There are direct and indirect relationships. One example of a direct relationship is the dramatic rise in the cost of a college education. Sending kids to college has become extremely expensive. And this places a very hard squeeze on parents who want their children to get a degree. But here in California tuition was very, very low before Proposition 13. Tax cuts directly led to this squeeze on the middle class. (And remember, most of the property taxes that were cut were on business property.)
Indirect results include rising energy prices from cutbacks in government R&D and subsidies for oil alternatives as well as longer commutes as the government cuts back on transit solutions like buses, trains and roadbuilding or improvements. Health care costs continue to rise because of government inaction and deregulation -- the result of the anti-government sentiment encouraged as part of the the anti-tax campaign. And insurance costs rise while coverage is reduced or even denied as the government cuts back on regulation and enforcement. (My wife is the one who brings in the health insurance for our family. Every year she gets a raise, but every year the amount taken out of her check to cover her portion of the health insurance payment goes up by more than her raise, and her take-home pay is lower. So more squeeze.)

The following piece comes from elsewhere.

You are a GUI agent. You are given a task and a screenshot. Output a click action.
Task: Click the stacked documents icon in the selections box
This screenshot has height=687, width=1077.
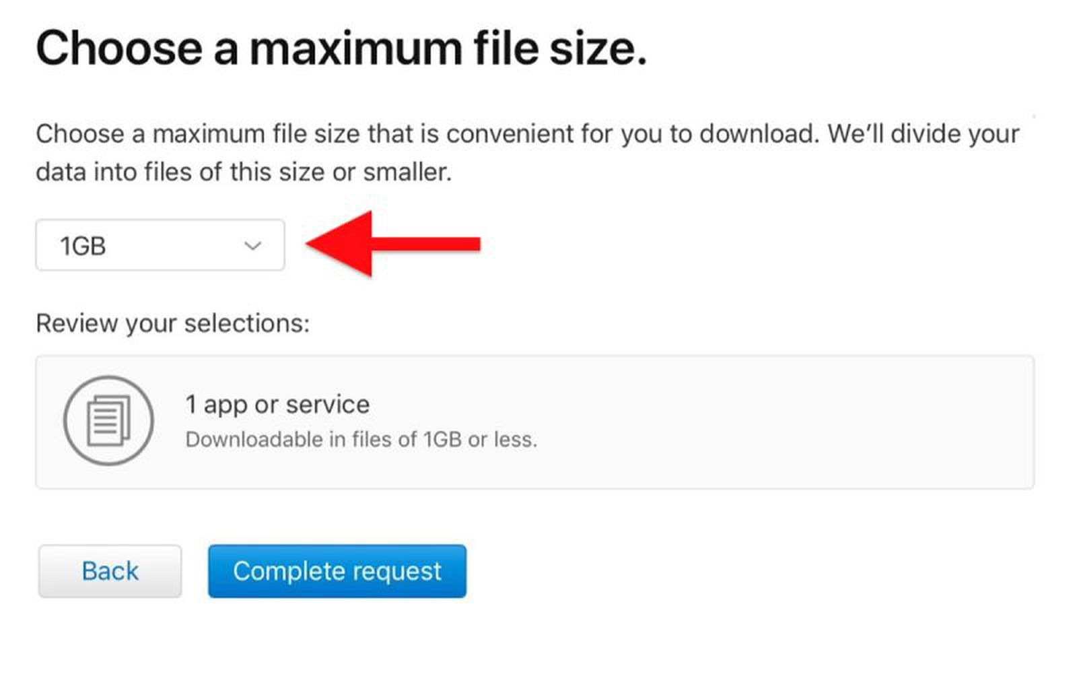(108, 419)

Other areas where the anti-government, anti-tax campaign has increased pressure on the average person is at work. Anyone that works for a corporation is feeling the extra pressures there. As government of, by and for the people declines corporate power fills the vacuum.
And there are so many more areas where we are squeezed by this increasing dominance of corporations in our lives. As government -- the power of We, the People -- diminishes, the corporations swoop in to pick us clean. How many examples of corporate power coming to dominate over people power can you think of?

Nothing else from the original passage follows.